──────── Data supplied

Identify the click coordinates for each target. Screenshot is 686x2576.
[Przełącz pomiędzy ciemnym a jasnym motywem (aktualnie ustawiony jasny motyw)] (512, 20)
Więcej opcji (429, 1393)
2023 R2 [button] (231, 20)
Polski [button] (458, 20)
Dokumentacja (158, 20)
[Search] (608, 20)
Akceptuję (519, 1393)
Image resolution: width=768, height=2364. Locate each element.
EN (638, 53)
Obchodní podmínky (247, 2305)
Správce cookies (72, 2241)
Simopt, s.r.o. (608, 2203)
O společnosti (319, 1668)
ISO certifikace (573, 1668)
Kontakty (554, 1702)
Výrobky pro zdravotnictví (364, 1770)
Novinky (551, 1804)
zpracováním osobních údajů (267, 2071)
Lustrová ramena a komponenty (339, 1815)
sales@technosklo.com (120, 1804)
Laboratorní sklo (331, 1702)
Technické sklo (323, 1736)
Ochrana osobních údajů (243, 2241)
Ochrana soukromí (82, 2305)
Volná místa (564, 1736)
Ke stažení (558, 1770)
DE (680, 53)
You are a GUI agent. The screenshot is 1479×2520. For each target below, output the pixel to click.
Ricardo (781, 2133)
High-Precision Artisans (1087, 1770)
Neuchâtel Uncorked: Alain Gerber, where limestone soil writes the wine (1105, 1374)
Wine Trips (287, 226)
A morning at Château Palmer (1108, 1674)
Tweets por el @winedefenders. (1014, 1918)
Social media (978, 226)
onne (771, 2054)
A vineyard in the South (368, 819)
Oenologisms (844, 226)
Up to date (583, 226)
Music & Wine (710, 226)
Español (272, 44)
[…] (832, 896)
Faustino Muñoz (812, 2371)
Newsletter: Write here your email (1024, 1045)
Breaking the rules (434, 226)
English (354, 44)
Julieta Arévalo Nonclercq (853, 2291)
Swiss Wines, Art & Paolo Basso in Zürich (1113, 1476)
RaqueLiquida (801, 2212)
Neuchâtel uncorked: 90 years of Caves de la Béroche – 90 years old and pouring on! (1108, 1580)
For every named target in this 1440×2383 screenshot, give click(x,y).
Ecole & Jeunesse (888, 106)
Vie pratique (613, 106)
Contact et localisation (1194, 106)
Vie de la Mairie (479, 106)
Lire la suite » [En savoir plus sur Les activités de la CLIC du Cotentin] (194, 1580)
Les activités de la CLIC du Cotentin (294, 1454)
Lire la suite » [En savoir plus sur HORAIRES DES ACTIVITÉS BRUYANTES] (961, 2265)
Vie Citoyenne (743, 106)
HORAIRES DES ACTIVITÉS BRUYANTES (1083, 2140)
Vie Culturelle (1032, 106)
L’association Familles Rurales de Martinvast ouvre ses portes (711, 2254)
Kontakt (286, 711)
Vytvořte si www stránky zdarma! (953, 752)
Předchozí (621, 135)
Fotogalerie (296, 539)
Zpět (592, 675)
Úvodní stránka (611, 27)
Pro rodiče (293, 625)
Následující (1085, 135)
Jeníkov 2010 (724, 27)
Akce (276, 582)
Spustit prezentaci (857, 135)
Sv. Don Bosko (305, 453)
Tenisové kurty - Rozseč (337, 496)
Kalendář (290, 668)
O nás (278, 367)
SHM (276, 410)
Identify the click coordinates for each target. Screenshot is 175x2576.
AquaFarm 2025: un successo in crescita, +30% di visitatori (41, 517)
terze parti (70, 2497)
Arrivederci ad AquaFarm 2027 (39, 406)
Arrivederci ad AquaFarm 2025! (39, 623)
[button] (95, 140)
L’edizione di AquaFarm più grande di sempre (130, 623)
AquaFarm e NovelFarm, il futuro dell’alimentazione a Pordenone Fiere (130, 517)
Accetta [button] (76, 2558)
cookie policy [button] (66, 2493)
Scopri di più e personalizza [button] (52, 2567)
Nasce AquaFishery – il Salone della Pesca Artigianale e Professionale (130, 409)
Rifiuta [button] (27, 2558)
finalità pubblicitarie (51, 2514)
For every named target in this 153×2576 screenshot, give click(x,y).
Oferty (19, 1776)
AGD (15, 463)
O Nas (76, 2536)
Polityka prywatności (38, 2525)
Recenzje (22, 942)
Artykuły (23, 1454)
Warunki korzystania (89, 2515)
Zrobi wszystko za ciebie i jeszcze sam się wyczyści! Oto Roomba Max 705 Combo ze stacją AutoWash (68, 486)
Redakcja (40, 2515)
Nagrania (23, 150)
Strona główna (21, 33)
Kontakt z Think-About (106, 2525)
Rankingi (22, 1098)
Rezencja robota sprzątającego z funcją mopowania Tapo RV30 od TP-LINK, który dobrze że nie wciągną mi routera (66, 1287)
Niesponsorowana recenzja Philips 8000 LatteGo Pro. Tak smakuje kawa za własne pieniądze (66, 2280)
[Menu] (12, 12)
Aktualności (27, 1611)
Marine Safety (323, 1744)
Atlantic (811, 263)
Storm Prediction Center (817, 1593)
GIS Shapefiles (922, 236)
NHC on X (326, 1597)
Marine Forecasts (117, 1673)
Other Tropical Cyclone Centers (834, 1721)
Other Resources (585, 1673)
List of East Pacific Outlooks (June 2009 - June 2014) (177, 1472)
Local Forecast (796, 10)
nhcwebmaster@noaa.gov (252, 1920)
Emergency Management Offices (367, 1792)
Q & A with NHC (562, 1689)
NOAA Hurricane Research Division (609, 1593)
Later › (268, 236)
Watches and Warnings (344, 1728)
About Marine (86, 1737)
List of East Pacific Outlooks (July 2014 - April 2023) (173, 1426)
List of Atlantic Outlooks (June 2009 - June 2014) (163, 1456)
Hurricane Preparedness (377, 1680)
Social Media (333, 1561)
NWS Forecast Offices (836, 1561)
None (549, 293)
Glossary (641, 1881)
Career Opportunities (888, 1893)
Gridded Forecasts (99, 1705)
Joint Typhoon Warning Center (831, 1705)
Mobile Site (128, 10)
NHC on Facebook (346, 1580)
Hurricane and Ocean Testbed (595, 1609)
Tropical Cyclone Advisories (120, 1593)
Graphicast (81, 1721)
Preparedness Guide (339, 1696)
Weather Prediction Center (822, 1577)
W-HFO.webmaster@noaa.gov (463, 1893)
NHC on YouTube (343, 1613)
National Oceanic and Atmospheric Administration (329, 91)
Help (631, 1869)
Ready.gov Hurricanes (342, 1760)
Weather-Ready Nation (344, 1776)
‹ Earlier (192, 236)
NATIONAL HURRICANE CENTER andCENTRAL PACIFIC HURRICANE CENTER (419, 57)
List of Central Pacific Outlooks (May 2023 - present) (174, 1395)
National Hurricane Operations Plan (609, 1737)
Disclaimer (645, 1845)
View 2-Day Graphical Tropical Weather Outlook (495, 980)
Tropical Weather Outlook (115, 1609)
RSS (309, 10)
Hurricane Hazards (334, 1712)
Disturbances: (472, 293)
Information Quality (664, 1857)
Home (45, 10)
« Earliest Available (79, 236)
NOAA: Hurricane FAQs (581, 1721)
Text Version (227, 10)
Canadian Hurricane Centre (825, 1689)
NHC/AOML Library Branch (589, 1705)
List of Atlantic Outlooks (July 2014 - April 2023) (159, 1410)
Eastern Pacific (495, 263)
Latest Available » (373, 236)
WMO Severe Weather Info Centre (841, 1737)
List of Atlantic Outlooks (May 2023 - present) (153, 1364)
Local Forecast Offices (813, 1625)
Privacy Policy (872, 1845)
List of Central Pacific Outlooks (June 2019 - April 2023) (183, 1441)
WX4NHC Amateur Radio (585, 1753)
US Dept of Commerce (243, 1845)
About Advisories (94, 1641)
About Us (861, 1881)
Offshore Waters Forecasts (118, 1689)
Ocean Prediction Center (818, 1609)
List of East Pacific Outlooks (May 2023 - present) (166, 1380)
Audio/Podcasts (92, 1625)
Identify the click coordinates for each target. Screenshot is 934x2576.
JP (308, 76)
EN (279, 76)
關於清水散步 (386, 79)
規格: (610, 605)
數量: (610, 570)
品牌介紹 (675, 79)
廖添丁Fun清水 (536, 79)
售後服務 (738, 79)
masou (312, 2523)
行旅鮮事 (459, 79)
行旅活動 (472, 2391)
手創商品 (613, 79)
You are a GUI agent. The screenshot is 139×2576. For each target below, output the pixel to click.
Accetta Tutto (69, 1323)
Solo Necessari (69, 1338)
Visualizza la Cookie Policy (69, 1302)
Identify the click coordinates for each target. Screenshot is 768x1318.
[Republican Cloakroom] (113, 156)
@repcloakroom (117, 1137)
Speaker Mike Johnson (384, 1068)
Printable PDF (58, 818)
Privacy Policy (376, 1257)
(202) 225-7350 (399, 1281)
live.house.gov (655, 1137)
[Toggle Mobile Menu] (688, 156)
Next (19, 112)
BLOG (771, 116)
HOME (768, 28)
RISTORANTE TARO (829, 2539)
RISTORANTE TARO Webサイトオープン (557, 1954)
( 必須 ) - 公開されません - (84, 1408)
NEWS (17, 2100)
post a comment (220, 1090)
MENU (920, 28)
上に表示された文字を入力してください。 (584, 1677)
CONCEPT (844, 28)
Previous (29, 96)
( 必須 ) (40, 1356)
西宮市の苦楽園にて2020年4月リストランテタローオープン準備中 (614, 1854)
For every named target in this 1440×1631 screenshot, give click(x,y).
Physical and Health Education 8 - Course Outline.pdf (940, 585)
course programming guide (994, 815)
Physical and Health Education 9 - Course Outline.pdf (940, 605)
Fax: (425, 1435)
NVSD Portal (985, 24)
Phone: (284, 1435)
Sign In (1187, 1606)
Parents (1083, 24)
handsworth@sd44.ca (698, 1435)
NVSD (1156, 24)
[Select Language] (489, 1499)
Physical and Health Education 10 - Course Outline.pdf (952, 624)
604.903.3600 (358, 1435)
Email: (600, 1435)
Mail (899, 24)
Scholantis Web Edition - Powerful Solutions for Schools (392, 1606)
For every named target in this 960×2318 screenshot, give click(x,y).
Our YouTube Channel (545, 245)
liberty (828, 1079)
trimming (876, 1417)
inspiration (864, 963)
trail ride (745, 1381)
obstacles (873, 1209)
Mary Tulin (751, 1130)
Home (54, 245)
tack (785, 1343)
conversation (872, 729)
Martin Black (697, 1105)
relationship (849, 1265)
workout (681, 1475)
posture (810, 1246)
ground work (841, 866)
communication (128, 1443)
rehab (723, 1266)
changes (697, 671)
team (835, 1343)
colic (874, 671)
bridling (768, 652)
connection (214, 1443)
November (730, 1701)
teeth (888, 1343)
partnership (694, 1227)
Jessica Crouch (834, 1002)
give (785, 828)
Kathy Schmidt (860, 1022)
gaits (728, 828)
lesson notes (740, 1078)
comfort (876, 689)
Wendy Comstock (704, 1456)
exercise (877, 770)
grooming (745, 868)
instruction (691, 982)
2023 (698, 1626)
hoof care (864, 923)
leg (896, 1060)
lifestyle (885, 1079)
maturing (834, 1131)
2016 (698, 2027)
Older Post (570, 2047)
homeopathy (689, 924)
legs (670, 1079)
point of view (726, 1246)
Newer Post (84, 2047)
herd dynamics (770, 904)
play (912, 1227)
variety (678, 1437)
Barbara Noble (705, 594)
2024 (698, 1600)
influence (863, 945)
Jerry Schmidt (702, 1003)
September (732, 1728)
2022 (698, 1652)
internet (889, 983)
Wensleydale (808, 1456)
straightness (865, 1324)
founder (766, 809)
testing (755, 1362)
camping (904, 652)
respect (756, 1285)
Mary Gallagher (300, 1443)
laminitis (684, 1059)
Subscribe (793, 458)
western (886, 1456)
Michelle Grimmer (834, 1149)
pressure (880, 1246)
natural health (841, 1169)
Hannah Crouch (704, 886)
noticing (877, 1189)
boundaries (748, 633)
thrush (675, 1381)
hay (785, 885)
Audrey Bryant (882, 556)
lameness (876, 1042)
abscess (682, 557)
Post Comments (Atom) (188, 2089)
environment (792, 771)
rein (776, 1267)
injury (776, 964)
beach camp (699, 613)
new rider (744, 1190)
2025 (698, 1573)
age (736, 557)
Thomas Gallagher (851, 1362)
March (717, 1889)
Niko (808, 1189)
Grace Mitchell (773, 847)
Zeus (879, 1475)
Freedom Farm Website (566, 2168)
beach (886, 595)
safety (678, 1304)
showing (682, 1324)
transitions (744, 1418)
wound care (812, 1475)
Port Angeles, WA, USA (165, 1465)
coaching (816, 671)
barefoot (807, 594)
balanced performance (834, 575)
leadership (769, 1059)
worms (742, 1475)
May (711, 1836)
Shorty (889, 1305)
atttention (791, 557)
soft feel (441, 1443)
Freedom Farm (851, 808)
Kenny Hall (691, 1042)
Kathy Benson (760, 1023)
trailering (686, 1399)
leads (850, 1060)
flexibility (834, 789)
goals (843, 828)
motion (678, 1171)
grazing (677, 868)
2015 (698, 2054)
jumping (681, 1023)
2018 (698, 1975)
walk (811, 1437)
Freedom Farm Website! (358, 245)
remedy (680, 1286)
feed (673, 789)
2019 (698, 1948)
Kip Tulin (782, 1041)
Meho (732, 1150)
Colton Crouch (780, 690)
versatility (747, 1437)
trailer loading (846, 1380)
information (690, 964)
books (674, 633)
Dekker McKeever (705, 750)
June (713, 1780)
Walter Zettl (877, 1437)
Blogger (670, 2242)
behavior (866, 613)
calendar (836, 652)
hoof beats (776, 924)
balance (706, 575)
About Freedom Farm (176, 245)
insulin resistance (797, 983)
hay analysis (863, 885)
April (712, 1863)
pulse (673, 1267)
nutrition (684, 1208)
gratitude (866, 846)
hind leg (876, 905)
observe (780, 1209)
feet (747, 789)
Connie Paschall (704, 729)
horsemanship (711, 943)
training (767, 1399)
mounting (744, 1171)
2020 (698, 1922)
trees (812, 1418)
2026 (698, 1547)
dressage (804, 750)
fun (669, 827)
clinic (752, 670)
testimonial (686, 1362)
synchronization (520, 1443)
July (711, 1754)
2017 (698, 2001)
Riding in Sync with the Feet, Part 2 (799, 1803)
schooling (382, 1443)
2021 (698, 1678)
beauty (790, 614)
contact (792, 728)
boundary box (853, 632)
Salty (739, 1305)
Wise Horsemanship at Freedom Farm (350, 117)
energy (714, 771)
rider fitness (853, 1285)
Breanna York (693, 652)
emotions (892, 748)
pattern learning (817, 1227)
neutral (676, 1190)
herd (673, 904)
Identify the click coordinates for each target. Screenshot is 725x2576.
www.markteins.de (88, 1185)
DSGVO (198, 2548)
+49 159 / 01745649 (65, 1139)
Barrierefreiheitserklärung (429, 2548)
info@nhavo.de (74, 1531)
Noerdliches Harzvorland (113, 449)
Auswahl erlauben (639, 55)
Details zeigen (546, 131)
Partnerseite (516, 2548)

────────────────

— Problem requirements —
Please lay out everything from the line that contains "play (912, 1227)" down to the line that contains "Port Angeles, WA, USA (165, 1465)", both included, as a Markdown table with the columns Row and Line. Give each line a row number and leave out blank lines.

— Answer to the problem —
| Row | Line |
|---|---|
| 1 | play (912, 1227) |
| 2 | variety (678, 1437) |
| 3 | Barbara Noble (705, 594) |
| 4 | 2024 (698, 1600) |
| 5 | influence (863, 945) |
| 6 | Jerry Schmidt (702, 1003) |
| 7 | September (732, 1728) |
| 8 | 2022 (698, 1652) |
| 9 | internet (889, 983) |
| 10 | Wensleydale (808, 1456) |
| 11 | straightness (865, 1324) |
| 12 | founder (766, 809) |
| 13 | testing (755, 1362) |
| 14 | camping (904, 652) |
| 15 | respect (756, 1285) |
| 16 | Mary Gallagher (300, 1443) |
| 17 | laminitis (684, 1059) |
| 18 | Subscribe (793, 458) |
| 19 | western (886, 1456) |
| 20 | Michelle Grimmer (834, 1149) |
| 21 | pressure (880, 1246) |
| 22 | natural health (841, 1169) |
| 23 | Hannah Crouch (704, 886) |
| 24 | noticing (877, 1189) |
| 25 | boundaries (748, 633) |
| 26 | thrush (675, 1381) |
| 27 | hay (785, 885) |
| 28 | Audrey Bryant (882, 556) |
| 29 | lameness (876, 1042) |
| 30 | abscess (682, 557) |
| 31 | Post Comments (Atom) (188, 2089) |
| 32 | environment (792, 771) |
| 33 | rein (776, 1267) |
| 34 | injury (776, 964) |
| 35 | beach camp (699, 613) |
| 36 | new rider (744, 1190) |
| 37 | 2025 (698, 1573) |
| 38 | age (736, 557) |
| 39 | Thomas Gallagher (851, 1362) |
| 40 | March (717, 1889) |
| 41 | Niko (808, 1189) |
| 42 | Grace Mitchell (773, 847) |
| 43 | Zeus (879, 1475) |
| 44 | Freedom Farm Website (566, 2168) |
| 45 | beach (886, 595) |
| 46 | safety (678, 1304) |
| 47 | showing (682, 1324) |
| 48 | transitions (744, 1418) |
| 49 | wound care (812, 1475) |
| 50 | Port Angeles, WA, USA (165, 1465) |